__What to produce__:
In the article comparing the Selebi and Mapisa-Nqakula corruption cases, transcribe the passage starting at "When the Scorpions" and ending at "such a move.", word for word.

__Extract provided__:
Let’s look at the parallels.
The Gauteng High Court and Judge Meyer Joffe heard evidence about envelopes stuffed with cash being slid across boardroom tables to the country’s top cop. The circumstantial evidence includes chequebook counterfoils that read “Cash Cop” or “JS” or “Chief”.
There was testimony from Glenn Agliotti about shopping sprees in Sandton that included Gucci handbags, Aigner jackets, Hugo Boss knitwear, Fubu clothing for Selebi’s kids and even black leather size 7 soft leather shoes as a gift for former President Thabo Mbeki.
As the Scorpions were on the brink of arresting Selebi in early 2008, he too brought an urgent court application to force the NPA’s hand. His lawyers lost on urgency and Selebi had to appear in court.
The case against Mapisa-Nqakula, according to whistleblower statements and court documents, sounds remarkably similar in many ways.
Prosecutors are arguing that the Speaker received 11 payments from a defence contractor while she was the Minister of Defence and that she got R2.5 million in cash in gift bags. Businesswoman Nombasa Ntsondwa-Ndhlovu claims these were handed over at various venues including the Nqakula’s home in Bruma and at an air show. The two allegedly developed various code words for the money, calling it “wigs”, “impepho” (incense), “imithi” (medicine) and “snuff”. Mapisa-Nqakula has denied the allegations. A wig was recovered during a search and seizure raid at her residence.
Like Selebi, she is also claiming that the NPA is out to humiliate her and the case is all about politics and not bribery and corruption.
What is starkly different between the two cases however is that this time around there appears to not be of the same level of political interference there was in the Selebi case. President Mbeki was accused of protecting his old friend, the top cop, from being arrested.
When the Scorpions were on the brink of arresting Selebi, then National Director of Public Prosecutions Vusi Pikoli was suspended by Mbeki, ostensibly to prevent Selebi from being taken to court.
Pikoli argued that he was sidelined to scupper the case against Selebi and the matter was fully ventilated at the Ginwala Inquiry into Pikoli’s fitness to hold office. Mbeki argued that Pikoli had compromised national security by rushing to arrest Selebi and not allowing Mbeki sufficient time to prepare the country and security establishment for such a move.
It also emerged in media reports, at the time, that there was a late-night scramble by Pikoli’s replacement Mokotedi Mpshe to cancel arrest warrants and it all stank of a cover-up.
Selebi was ultimately convicted of accepting bribes worth R166‚000 from Agliotti in exchange for showing him top-secret police reports. Selebi was sentenced to 15 years which was later converted to medical parole.
President Cyril Ramaphosa’s approach to the Speaker’s case has been considerably different.
Speaking during the ANC’s election campaign rally in Gqeberha on Saturday, he was asked to comment on the case and said that the “process must unfold” and that the law enforcement officials should be “given space” to investigate.
"She [Mapisa-Nqakula] said she will take special leave, and there is a process that must unfold. As I have always said, we have processes and well-geared, independent institutions. In the end, we must rely on those institutions to do their work, and when we give them space and the opportunity to do their work, then we will be successful," he said.
This means that Ramaphosa will at least allow Andrea Johnson and her team at the ID to take the case to court and it will be up to the prosecutors to prove the charges. Johnson has successfully prosecuted exactly this kind of case before and she will know precisely what she needs for a conviction.
At a time when the reputation of the NPA and ID is in desperate need of a win, this could well be it. Johnson would quite like the deja Vu of a high-profile conviction like the one she witnessed in Judge Joffe’s court in 2010.
However, we can expect the ANC to close ranks around the Speaker in Parliament. And Johnson and her team will have to battle their way through another Stalingrad-style legal defence before they get anywhere close to a guilty verdict.

__Records supplied__:
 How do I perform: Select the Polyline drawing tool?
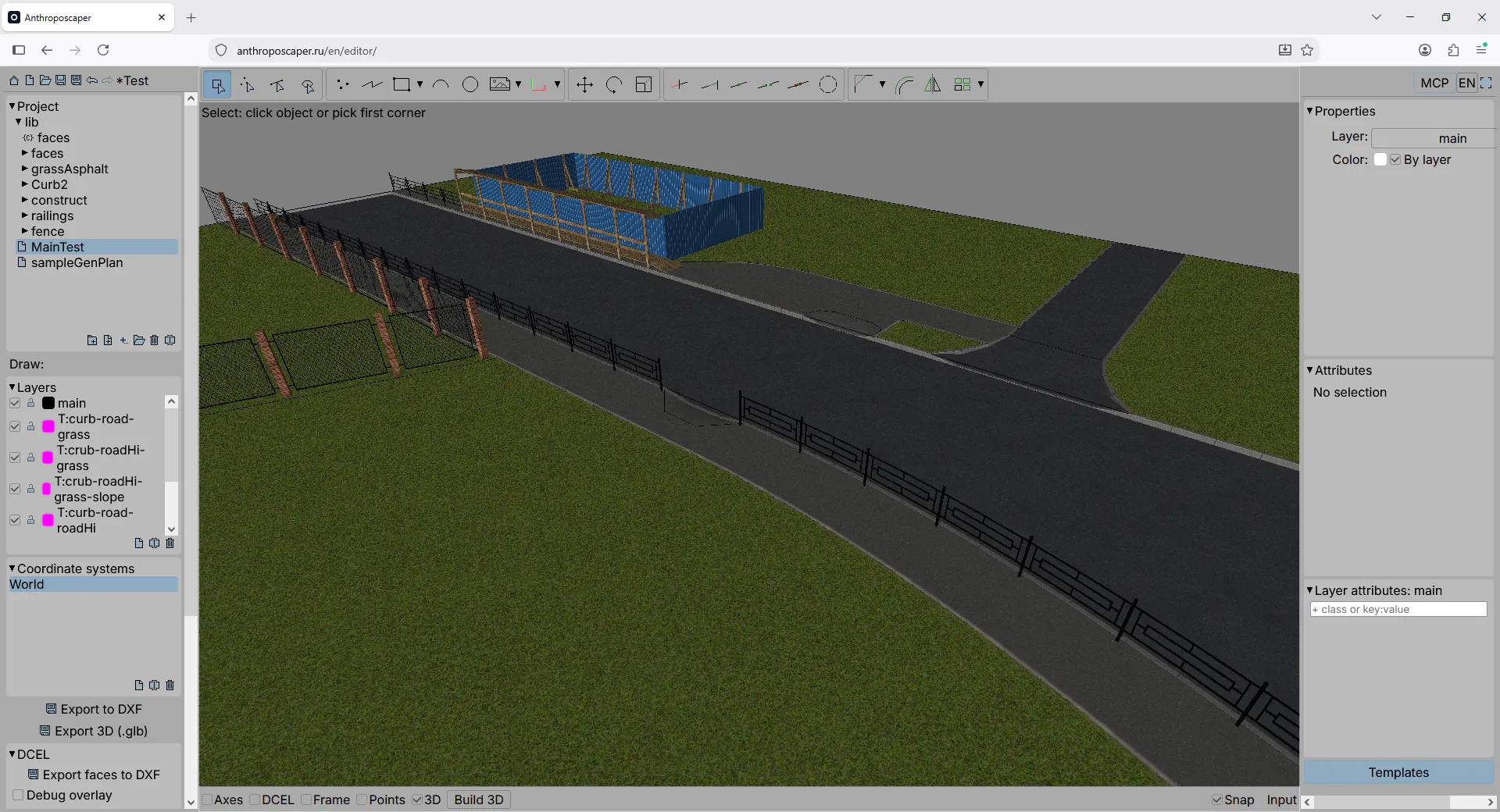pos(372,84)
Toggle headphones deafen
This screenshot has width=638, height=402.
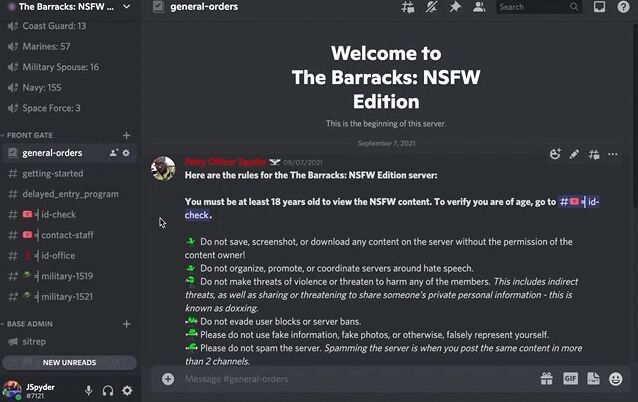pyautogui.click(x=108, y=391)
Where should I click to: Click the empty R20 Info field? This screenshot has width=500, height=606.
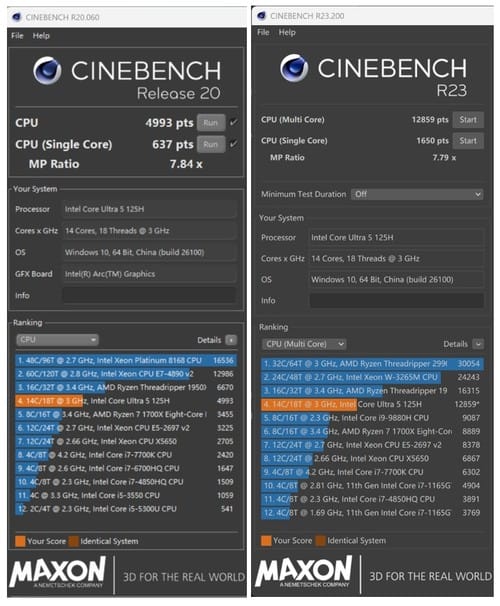149,295
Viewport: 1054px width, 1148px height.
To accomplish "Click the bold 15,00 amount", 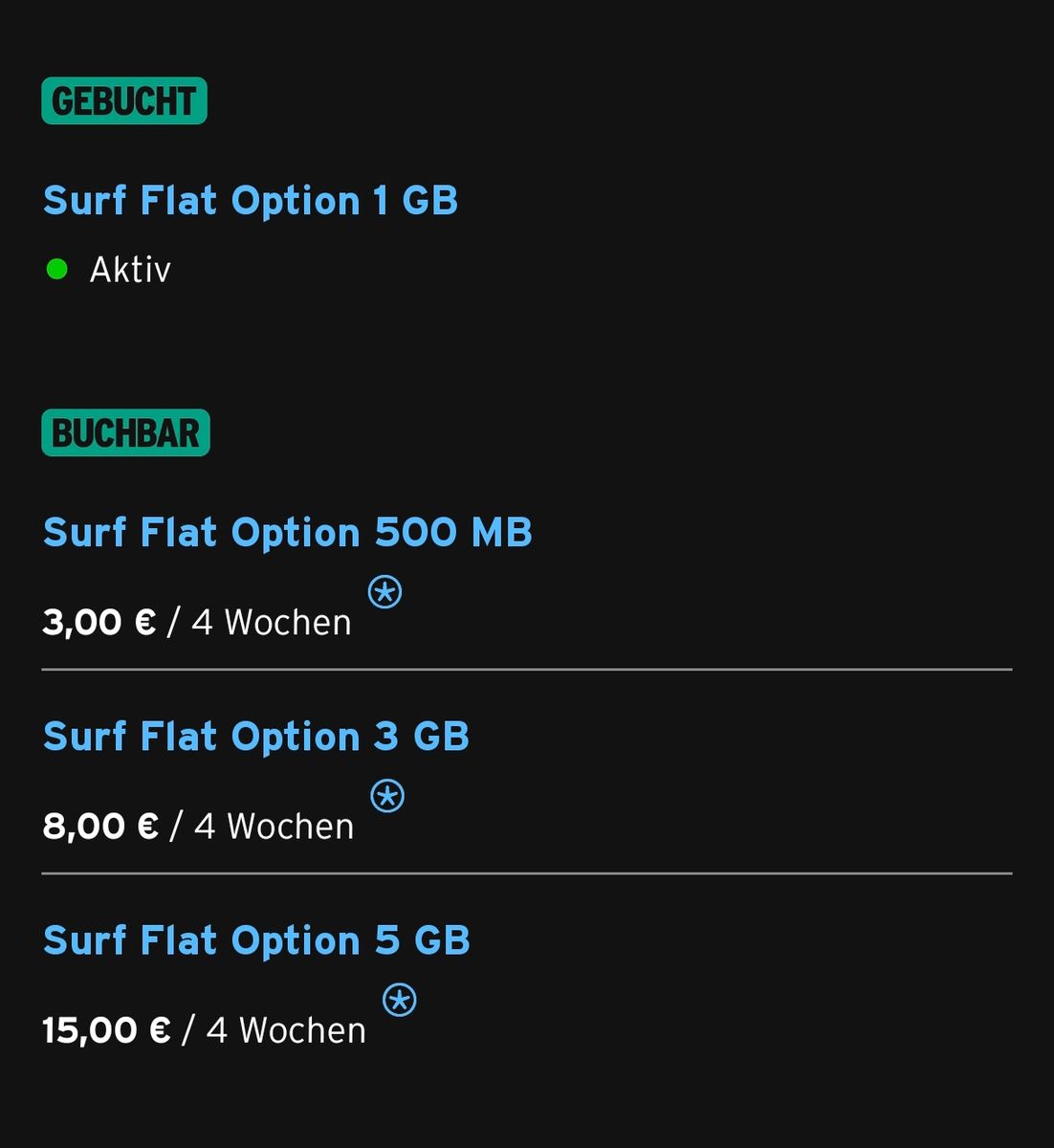I will [90, 1031].
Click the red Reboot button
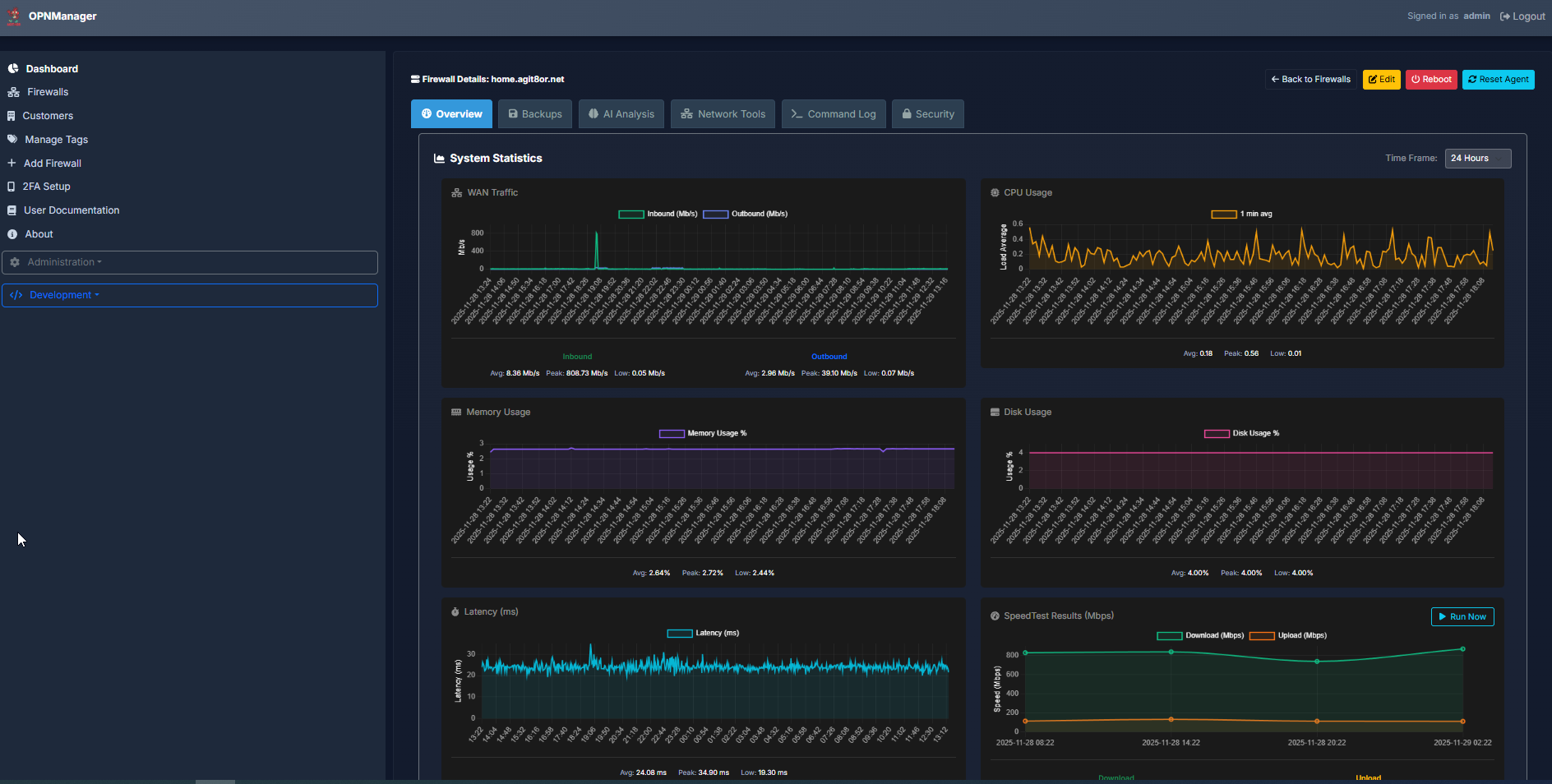The image size is (1552, 784). (1431, 80)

__Result of this exercise__:
When the Scorpions were on the brink of arresting Selebi, then National Director of Public Prosecutions Vusi Pikoli was suspended by Mbeki, ostensibly to prevent Selebi from being taken to court.
Pikoli argued that he was sidelined to scupper the case against Selebi and the matter was fully ventilated at the Ginwala Inquiry into Pikoli’s fitness to hold office. Mbeki argued that Pikoli had compromised national security by rushing to arrest Selebi and not allowing Mbeki sufficient time to prepare the country and security establishment for such a move.